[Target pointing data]
===============

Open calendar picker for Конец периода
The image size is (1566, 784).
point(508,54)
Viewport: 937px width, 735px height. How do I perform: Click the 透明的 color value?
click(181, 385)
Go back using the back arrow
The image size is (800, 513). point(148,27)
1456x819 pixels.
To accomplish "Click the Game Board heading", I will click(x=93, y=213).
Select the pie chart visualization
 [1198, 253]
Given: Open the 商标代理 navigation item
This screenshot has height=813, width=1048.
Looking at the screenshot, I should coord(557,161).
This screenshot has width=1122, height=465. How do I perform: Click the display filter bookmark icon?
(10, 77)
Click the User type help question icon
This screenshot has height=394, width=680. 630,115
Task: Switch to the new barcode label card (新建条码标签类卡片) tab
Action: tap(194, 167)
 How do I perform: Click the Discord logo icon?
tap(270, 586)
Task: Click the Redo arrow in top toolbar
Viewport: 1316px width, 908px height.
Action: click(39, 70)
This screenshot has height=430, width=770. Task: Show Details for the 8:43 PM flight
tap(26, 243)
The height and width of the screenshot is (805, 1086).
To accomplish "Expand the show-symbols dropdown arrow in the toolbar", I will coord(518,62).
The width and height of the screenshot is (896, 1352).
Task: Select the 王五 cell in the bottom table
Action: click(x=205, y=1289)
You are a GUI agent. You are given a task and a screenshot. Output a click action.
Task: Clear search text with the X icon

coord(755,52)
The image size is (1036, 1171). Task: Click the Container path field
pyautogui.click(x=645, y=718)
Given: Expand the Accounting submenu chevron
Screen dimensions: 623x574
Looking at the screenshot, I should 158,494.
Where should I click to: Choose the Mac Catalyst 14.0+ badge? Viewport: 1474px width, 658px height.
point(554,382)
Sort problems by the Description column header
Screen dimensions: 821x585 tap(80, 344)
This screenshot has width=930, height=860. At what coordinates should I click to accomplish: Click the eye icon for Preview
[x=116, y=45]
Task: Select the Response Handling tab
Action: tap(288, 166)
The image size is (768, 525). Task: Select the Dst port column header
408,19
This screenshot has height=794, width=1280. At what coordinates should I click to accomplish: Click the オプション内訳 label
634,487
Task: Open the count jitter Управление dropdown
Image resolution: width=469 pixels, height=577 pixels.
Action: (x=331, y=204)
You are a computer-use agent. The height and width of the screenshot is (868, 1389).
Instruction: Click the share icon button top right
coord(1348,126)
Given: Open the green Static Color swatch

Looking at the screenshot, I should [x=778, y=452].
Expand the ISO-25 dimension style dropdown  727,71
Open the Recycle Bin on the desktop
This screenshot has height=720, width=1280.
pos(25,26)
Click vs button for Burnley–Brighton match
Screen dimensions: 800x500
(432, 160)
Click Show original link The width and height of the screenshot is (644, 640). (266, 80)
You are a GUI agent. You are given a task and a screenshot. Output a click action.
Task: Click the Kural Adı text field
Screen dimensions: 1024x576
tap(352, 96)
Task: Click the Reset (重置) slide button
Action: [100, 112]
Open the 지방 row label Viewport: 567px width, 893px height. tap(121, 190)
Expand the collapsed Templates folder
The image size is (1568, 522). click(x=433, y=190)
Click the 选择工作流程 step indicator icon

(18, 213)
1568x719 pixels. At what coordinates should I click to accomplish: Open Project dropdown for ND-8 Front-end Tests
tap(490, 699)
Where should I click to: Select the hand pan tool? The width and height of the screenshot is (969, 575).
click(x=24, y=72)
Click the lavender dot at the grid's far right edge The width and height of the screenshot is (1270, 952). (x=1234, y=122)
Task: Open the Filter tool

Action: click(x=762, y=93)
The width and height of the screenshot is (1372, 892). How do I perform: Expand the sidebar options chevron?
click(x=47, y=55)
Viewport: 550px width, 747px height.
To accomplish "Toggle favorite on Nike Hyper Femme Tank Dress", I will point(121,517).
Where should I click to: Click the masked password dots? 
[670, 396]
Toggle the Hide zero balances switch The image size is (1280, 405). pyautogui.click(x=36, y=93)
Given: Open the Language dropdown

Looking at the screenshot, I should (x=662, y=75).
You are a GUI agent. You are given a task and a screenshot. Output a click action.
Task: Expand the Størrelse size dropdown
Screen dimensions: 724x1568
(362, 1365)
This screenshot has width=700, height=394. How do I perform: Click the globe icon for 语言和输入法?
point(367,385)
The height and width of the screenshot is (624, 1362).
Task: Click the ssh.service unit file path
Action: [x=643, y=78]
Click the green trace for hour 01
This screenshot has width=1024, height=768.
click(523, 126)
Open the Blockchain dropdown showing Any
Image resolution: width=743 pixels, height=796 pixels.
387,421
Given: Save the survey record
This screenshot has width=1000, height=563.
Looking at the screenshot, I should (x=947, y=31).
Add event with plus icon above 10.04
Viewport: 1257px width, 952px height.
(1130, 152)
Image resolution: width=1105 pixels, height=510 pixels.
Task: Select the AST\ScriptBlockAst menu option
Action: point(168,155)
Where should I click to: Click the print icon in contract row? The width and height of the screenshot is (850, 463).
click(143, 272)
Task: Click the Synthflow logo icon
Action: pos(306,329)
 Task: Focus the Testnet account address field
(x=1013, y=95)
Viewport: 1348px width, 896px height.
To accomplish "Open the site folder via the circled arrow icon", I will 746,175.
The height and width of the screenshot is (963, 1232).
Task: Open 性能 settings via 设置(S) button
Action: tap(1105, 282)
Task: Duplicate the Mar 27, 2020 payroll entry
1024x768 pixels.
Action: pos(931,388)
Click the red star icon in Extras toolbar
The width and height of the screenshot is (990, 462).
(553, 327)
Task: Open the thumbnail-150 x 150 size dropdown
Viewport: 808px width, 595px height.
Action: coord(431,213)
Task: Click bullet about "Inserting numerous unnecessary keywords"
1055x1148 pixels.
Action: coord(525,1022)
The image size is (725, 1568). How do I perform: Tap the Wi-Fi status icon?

===============

## STATED GOAL
Please copy the data verbatim, from its first line through the line containing "The image size is (800, 513). point(148,27)", with both of those lines included.

## EXERCISE RESPONSE
Open calendar picker for Конец периода
The image size is (1566, 784).
point(508,54)
Viewport: 937px width, 735px height. How do I perform: Click the 透明的 color value?
click(181, 385)
Go back using the back arrow
The image size is (800, 513). point(148,27)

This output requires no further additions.